6. Le autorita' pubbliche che producono, gestiscono o
aggiornano set di dati territoriali corrispondenti alle
categorie tematiche di cui al presente decreto aggiornano i
metadati relativi ai set di dati territoriali ed ai servizi
corrispondenti entro novanta giorni dal collaudo o dalla
validazione o dall'adozione dei set di dati territoriali
nuovi o aggiornati.".
"Articolo 6 Interoperabilita' dei set di dati
territoriali e dei servizi ad essi relativi
1. Le autorita' pubbliche rendono disponibili i set di
dati territoriali conformi alle disposizioni di esecuzione
adottate a livello comunitario mediante un adeguamento dei
set di dati territoriali esistenti o attraverso i servizi
di conversione di cui all' art. 7, comma 1, lettera d).
1-bis.
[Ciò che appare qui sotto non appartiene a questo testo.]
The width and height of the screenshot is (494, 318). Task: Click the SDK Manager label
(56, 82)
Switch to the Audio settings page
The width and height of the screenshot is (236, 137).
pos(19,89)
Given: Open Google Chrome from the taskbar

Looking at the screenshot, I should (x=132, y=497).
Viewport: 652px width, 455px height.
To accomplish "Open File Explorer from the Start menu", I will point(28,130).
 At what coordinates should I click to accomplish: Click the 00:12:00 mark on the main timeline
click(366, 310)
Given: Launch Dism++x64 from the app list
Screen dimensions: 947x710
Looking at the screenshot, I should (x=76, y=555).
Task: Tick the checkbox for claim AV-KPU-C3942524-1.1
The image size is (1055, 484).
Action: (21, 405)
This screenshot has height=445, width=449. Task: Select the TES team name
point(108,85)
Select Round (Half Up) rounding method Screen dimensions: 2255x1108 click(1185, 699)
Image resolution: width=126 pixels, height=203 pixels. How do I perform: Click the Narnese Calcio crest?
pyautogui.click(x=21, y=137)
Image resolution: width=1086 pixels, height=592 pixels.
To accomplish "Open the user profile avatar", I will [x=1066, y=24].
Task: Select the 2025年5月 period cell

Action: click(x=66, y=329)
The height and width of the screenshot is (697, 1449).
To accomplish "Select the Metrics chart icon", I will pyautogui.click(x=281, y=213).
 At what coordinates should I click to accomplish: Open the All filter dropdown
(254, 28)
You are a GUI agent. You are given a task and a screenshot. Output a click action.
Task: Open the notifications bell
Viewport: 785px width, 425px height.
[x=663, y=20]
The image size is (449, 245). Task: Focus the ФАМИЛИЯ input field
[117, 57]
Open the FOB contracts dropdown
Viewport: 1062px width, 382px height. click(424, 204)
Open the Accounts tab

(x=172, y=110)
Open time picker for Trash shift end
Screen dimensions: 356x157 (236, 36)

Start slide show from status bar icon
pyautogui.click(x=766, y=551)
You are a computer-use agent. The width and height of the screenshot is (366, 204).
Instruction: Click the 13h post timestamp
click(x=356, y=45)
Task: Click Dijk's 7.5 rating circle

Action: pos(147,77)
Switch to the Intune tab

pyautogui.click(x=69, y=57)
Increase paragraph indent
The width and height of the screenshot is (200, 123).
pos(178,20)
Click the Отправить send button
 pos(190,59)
I servizi di conversione di cui all'art. 7,
comma 1, lettera d), sono combinati con gli altri servizi
di cui al medesimo comma 1 in modo tale che tutti i servizi
operino in conformita' alle disposizioni di esecuzione
adottate a livello europeo.
2. Le autorita' pubbliche rendono disponibili set di
dati territoriali raccolti ex novo e/o rielaborati in
maniera estensiva ed i corrispondenti servizi entro due
anni dall'adozione delle disposizioni comunitarie. Le
autorita' pubbliche rendono disponibili i rimanenti set di
dati territoriali ed i servizi ad essi relativi ancora in
uso entro sette anni dall'adozione delle predette
disposizioni comunitarie di esecuzione.
3. Per garantire la coerenza dei dati territoriali
relativi agli elementi geografici che si estendono
attraverso la linea di confine tra l'Italia ed uno o piu'
Stati membri, l'autorita' competente, di cui all' art. 3,
comma 2, attiva e perfeziona con le analoghe autorita'
degli altri Stati membri le procedure di decisione
consensuale sulla rappresentazione e sulla posizione di
tali elementi comuni, informandone preventivamente il
Ministero degli affari esteri.
3-bis. Il Ministero dell'ambiente e della tutela del
territorio e del mare, sentita la Consulta nazionale per
l'informazione territoriale e ambientale di cui all'art.
11, per il tramite della piattaforma di cui all'art. 23,
comma 12-quaterdecies, del decreto-legge 6 luglio 2012, n.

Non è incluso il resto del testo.